# Working data
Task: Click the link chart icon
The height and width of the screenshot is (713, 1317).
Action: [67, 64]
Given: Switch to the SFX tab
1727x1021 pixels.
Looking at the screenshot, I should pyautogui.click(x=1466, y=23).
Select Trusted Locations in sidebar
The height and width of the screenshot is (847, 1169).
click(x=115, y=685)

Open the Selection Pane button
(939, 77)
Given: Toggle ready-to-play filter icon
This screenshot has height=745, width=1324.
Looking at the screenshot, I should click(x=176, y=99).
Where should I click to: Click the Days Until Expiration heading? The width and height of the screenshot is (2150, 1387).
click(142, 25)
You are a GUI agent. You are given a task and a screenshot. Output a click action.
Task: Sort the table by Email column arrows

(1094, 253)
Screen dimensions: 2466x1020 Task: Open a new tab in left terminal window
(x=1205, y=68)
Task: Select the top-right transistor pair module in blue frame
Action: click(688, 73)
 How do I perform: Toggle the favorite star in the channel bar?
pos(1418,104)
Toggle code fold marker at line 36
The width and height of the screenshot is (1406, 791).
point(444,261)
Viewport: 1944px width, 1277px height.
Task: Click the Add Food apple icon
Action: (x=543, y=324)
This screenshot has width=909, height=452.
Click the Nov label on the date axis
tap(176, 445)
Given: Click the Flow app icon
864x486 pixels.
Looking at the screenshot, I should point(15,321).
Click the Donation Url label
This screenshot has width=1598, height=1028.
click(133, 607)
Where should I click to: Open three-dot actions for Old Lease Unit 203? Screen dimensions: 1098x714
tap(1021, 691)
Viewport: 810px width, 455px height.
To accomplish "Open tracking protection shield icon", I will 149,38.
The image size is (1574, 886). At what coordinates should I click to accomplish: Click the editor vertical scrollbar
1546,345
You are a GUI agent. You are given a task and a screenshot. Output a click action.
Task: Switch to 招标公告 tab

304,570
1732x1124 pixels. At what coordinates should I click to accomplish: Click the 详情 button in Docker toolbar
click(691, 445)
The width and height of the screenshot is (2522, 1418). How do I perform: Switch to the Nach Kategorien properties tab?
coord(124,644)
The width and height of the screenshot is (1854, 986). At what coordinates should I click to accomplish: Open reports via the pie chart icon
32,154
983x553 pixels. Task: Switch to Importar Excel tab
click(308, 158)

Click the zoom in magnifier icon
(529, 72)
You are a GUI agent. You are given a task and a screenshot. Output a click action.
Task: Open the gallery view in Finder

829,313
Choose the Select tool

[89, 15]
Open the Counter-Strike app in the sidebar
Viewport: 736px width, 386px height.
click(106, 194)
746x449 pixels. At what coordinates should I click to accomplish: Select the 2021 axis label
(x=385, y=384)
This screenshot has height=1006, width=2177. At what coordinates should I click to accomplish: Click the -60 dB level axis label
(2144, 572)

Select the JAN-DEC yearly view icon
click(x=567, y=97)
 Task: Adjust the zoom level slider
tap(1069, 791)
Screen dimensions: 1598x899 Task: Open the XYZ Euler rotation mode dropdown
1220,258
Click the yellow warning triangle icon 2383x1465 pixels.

# Problem statement
Retype the whole listing above exactly.

# Finished task
Task: Click the link chart icon
The height and width of the screenshot is (713, 1317).
Action: [67, 64]
Given: Switch to the SFX tab
1727x1021 pixels.
Looking at the screenshot, I should pyautogui.click(x=1466, y=23).
Select Trusted Locations in sidebar
The height and width of the screenshot is (847, 1169).
click(x=115, y=685)

Open the Selection Pane button
(939, 77)
Given: Toggle ready-to-play filter icon
This screenshot has height=745, width=1324.
Looking at the screenshot, I should click(x=176, y=99).
Where should I click to: Click the Days Until Expiration heading? The width and height of the screenshot is (2150, 1387).
click(142, 25)
You are a GUI agent. You are given a task and a screenshot. Output a click action.
Task: Sort the table by Email column arrows

(1094, 253)
Screen dimensions: 2466x1020 Task: Open a new tab in left terminal window
(x=1205, y=68)
Task: Select the top-right transistor pair module in blue frame
Action: click(688, 73)
 How do I perform: Toggle the favorite star in the channel bar?
pos(1418,104)
Toggle code fold marker at line 36
The width and height of the screenshot is (1406, 791).
point(444,261)
Viewport: 1944px width, 1277px height.
Task: Click the Add Food apple icon
Action: (x=543, y=324)
This screenshot has width=909, height=452.
Click the Nov label on the date axis
tap(176, 445)
Given: Click the Flow app icon
864x486 pixels.
Looking at the screenshot, I should point(15,321).
Click the Donation Url label
This screenshot has width=1598, height=1028.
click(133, 607)
Where should I click to: Open three-dot actions for Old Lease Unit 203? Screen dimensions: 1098x714
tap(1021, 691)
Viewport: 810px width, 455px height.
To accomplish "Open tracking protection shield icon", I will 149,38.
The image size is (1574, 886). At what coordinates should I click to accomplish: Click the editor vertical scrollbar
1546,345
You are a GUI agent. You are given a task and a screenshot. Output a click action.
Task: Switch to 招标公告 tab

304,570
1732x1124 pixels. At what coordinates should I click to accomplish: Click the 详情 button in Docker toolbar
click(691, 445)
The width and height of the screenshot is (2522, 1418). How do I perform: Switch to the Nach Kategorien properties tab?
coord(124,644)
The width and height of the screenshot is (1854, 986). At what coordinates should I click to accomplish: Open reports via the pie chart icon
32,154
983x553 pixels. Task: Switch to Importar Excel tab
click(308, 158)

Click the zoom in magnifier icon
(529, 72)
You are a GUI agent. You are given a task and a screenshot. Output a click action.
Task: Open the gallery view in Finder

829,313
Choose the Select tool

[89, 15]
Open the Counter-Strike app in the sidebar
Viewport: 736px width, 386px height.
click(106, 194)
746x449 pixels. At what coordinates should I click to accomplish: Select the 2021 axis label
(x=385, y=384)
This screenshot has height=1006, width=2177. At what coordinates should I click to accomplish: Click the -60 dB level axis label
(2144, 572)

Select the JAN-DEC yearly view icon
click(x=567, y=97)
 Task: Adjust the zoom level slider
tap(1069, 791)
Screen dimensions: 1598x899 Task: Open the XYZ Euler rotation mode dropdown
1220,258
Click the yellow warning triangle icon 2383x1465 pixels.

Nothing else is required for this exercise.